On latest EP Sad, Kamikaze Girls reckon they’ve finally got to 'a place where something clicked'. Combining their main influences of pop sensibilities and feminist grunge, its overarching theme is mental health, something singer/guitarist Lucinda Livingstone in particular has discussed a lot of late. On the whole, this thing the duo have hit upon is something really very good.
Their riffs, based mainly around power chords, have a somehow clean-sounding fuzz to them, and their sparing use of solo-y stuff makes every such riff they do use feel totally valuable and genuinely gorgeous - see the intro of ‘Ladyfuzz’ following the dirgey, grungey plod of ‘I Hate Funerals’ (the latter of which is made up of chords both so creative and so satisfying you’ll want to hug them).
Only at the beginning of single ‘Stitches’ do their influences feel as if they’re pulling the music apart rather than working together, taking a few seconds for the song to decide what it’s going to be. And even then, it soon settles into itself, and the chorus is so perfect for the sad indie dancing that seems to be their total thing that you’ve forgotten all about the beginning of the song.

--*--

§ **INSTRUCTION A**: Name every song title mentioned in the review of the Kamikaze Girls EP.
§ **INSTRUCTION B**: Extract the lines of the entries verbatim, starting with the first line and going on through the line containing "6. Samkoma 9. ... (58, 323)", with both ends included.

[Word and element location records]
--*--

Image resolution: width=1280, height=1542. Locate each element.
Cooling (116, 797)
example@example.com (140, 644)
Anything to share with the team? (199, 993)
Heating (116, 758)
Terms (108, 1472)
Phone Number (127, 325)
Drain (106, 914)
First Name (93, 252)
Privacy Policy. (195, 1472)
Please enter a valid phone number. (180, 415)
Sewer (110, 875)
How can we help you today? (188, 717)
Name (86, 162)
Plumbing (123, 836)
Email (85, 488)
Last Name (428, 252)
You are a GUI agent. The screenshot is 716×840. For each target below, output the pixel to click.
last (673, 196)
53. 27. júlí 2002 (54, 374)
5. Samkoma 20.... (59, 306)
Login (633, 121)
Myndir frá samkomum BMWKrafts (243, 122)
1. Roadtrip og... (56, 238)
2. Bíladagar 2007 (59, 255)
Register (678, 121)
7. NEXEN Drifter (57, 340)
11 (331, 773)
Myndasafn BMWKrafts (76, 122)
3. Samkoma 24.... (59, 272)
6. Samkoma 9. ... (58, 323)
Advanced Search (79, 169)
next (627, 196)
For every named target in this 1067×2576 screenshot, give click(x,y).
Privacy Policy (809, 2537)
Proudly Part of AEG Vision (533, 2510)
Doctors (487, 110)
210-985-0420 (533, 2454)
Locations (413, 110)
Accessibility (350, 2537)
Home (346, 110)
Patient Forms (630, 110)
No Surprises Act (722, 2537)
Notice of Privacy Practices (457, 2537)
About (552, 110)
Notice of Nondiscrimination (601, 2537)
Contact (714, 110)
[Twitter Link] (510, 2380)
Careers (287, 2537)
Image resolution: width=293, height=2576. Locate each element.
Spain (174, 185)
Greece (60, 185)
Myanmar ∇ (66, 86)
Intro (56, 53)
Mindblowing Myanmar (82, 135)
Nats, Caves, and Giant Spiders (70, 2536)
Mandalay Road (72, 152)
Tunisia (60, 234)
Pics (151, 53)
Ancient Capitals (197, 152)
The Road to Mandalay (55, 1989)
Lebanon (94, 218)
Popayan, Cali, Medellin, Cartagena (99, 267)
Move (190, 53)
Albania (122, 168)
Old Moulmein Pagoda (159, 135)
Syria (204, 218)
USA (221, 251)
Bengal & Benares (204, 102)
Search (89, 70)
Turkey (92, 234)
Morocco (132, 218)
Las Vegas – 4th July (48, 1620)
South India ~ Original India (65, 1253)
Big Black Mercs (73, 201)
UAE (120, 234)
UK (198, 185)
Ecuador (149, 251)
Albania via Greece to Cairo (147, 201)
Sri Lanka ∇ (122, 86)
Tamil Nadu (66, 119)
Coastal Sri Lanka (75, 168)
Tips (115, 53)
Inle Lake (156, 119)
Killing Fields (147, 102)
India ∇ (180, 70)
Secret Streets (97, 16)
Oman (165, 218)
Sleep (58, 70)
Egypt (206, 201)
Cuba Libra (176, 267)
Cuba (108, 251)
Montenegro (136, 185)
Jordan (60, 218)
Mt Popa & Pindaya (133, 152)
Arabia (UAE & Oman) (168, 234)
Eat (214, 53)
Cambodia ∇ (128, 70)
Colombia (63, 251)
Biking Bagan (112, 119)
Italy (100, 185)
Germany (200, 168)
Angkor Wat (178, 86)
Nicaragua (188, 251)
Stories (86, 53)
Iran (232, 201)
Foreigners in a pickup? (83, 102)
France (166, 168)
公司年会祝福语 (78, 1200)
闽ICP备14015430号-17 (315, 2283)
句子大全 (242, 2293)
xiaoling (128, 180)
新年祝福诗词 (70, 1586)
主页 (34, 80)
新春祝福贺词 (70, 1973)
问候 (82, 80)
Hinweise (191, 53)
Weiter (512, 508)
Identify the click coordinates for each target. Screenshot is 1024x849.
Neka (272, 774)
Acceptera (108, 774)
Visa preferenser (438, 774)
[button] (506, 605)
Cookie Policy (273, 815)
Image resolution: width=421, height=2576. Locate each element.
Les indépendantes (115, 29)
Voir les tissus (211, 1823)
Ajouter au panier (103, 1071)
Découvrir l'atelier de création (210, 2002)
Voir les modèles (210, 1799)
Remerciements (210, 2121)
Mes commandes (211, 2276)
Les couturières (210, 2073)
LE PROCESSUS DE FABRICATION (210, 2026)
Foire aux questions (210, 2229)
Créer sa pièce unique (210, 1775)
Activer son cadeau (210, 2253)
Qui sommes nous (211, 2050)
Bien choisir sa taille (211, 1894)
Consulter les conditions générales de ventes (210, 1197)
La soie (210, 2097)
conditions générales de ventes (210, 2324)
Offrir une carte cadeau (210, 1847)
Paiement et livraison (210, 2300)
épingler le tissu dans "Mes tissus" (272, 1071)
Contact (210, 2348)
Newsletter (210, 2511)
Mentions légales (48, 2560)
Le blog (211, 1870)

--*--

§ **RESPONSE A**:
- 'Ladyfuzz'
- 'I Hate Funerals'
- 'Stitches'

§ **RESPONSE B**:
Image resolution: width=1280, height=1542. Locate each element.
Cooling (116, 797)
example@example.com (140, 644)
Anything to share with the team? (199, 993)
Heating (116, 758)
Terms (108, 1472)
Phone Number (127, 325)
Drain (106, 914)
First Name (93, 252)
Privacy Policy. (195, 1472)
Please enter a valid phone number. (180, 415)
Sewer (110, 875)
How can we help you today? (188, 717)
Name (86, 162)
Plumbing (123, 836)
Email (85, 488)
Last Name (428, 252)
You are a GUI agent. The screenshot is 716×840. For each target below, output the pixel to click.
last (673, 196)
53. 27. júlí 2002 (54, 374)
5. Samkoma 20.... (59, 306)
Login (633, 121)
Myndir frá samkomum BMWKrafts (243, 122)
1. Roadtrip og... (56, 238)
2. Bíladagar 2007 (59, 255)
Register (678, 121)
7. NEXEN Drifter (57, 340)
11 (331, 773)
Myndasafn BMWKrafts (76, 122)
3. Samkoma 24.... (59, 272)
6. Samkoma 9. ... (58, 323)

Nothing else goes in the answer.